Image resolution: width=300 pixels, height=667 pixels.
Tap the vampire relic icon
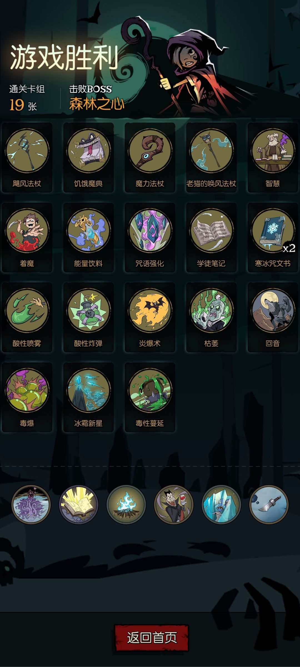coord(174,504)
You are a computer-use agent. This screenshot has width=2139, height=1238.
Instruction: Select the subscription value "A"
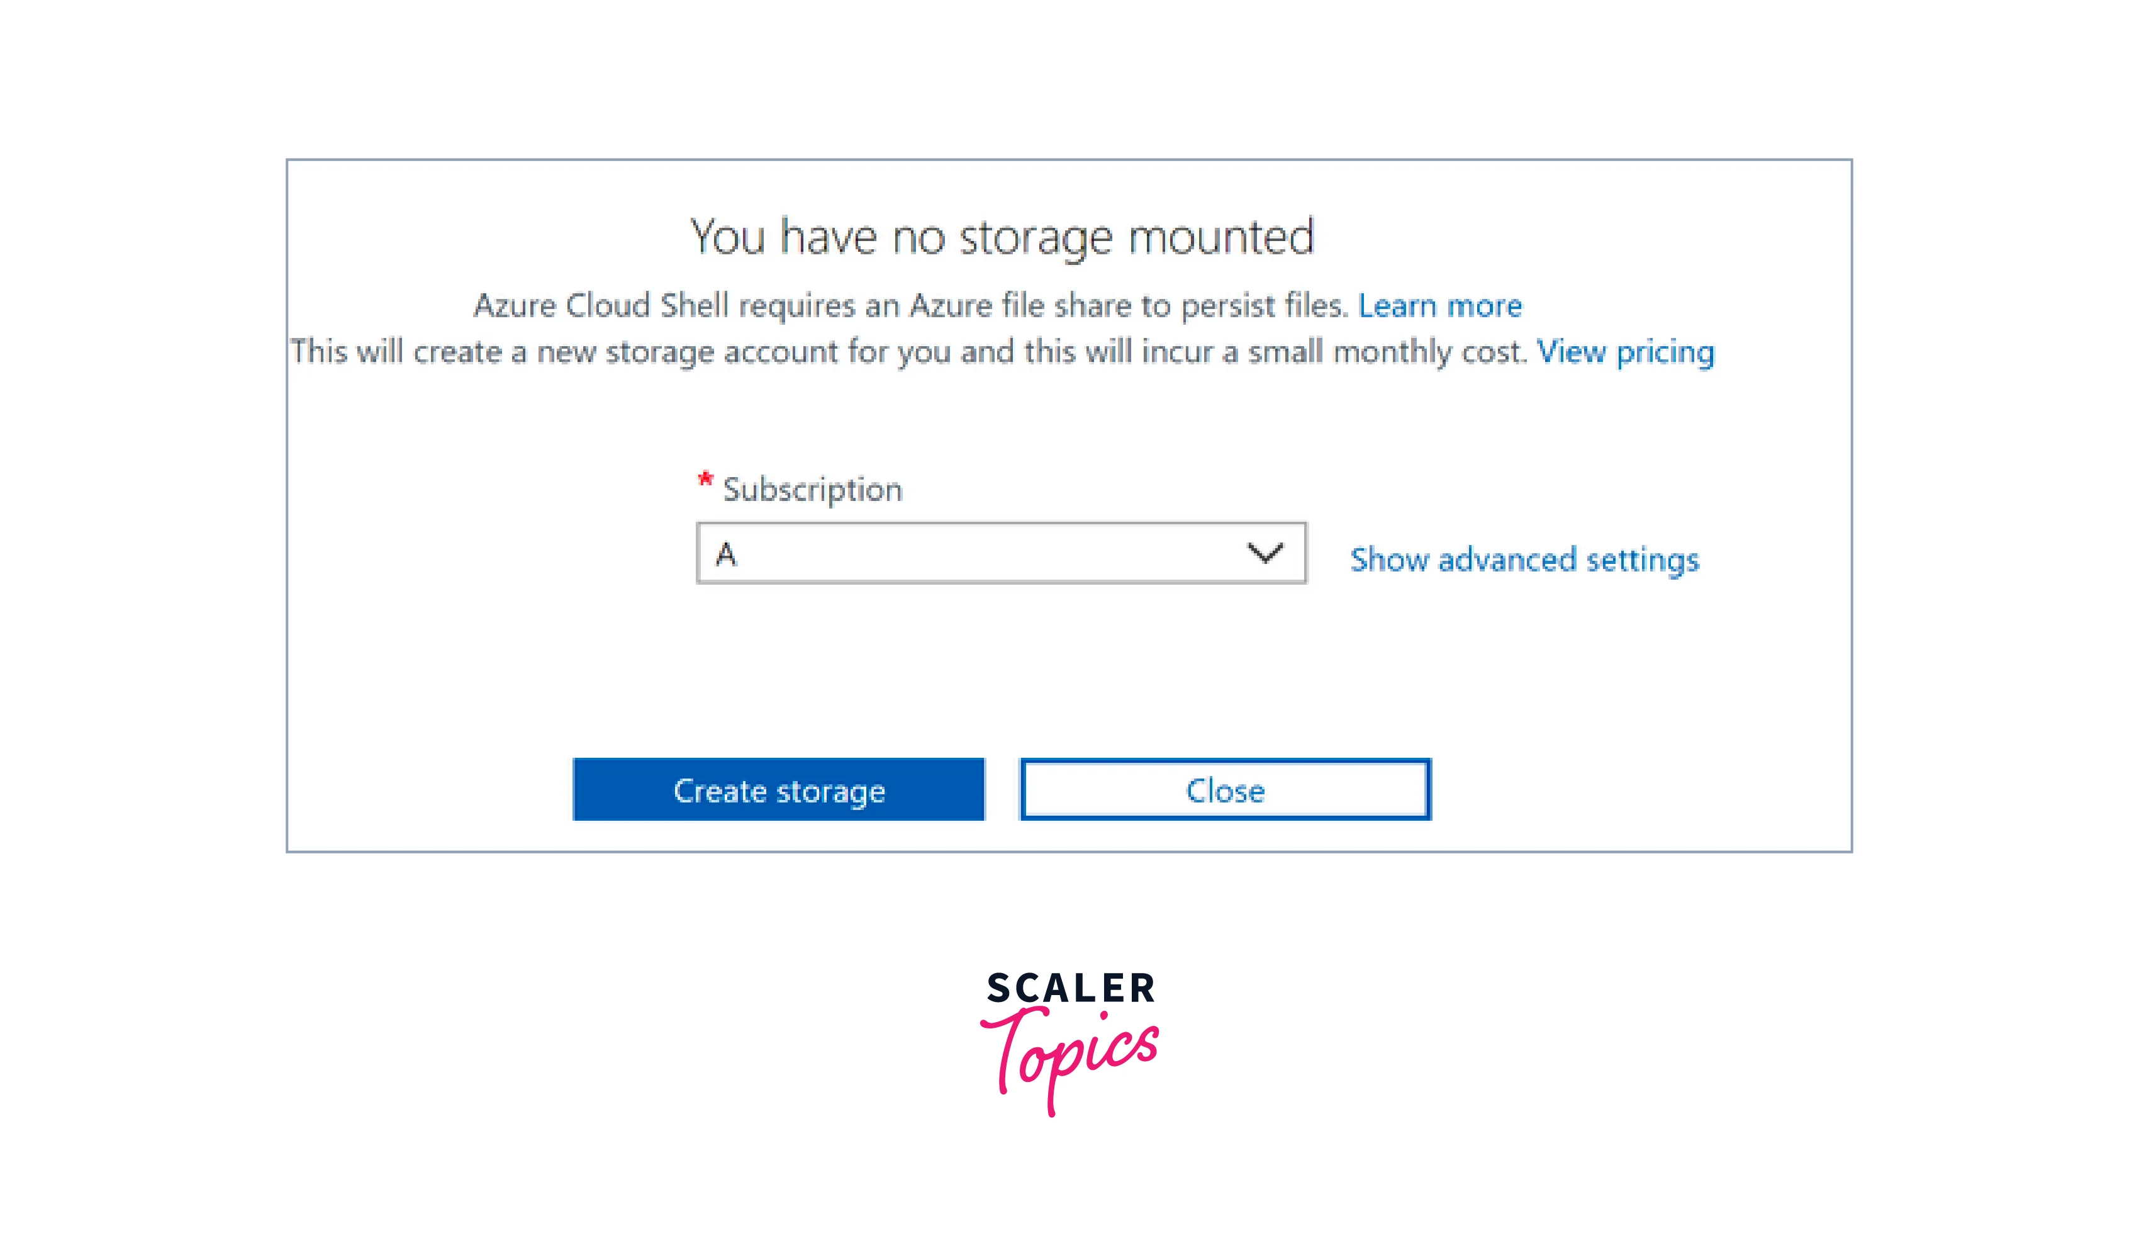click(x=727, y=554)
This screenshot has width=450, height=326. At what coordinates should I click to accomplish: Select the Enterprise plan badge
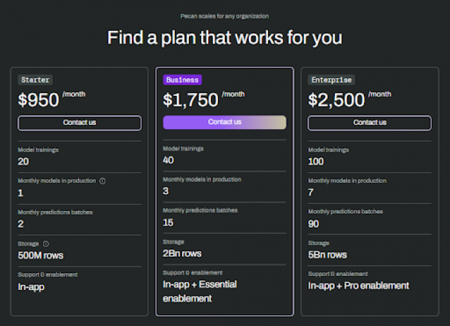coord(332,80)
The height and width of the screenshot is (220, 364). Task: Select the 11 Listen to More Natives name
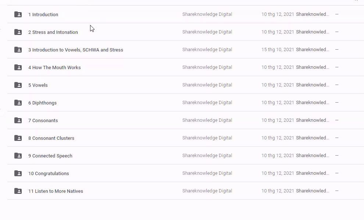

Goal of the exercise
Return each entry exactly as it appears above, but exclude the pictures.

Answer for this exercise
Image resolution: width=300 pixels, height=667 pixels.
Tap the vampire relic icon
coord(174,504)
You are a computer-use agent. This screenshot has width=2139, height=1238.
Instruction: Select the subscription value "A"
click(x=727, y=554)
This screenshot has width=450, height=326. At what coordinates should I click to accomplish: Select the Enterprise plan badge
coord(332,80)
The height and width of the screenshot is (220, 364). Task: Select the 11 Listen to More Natives name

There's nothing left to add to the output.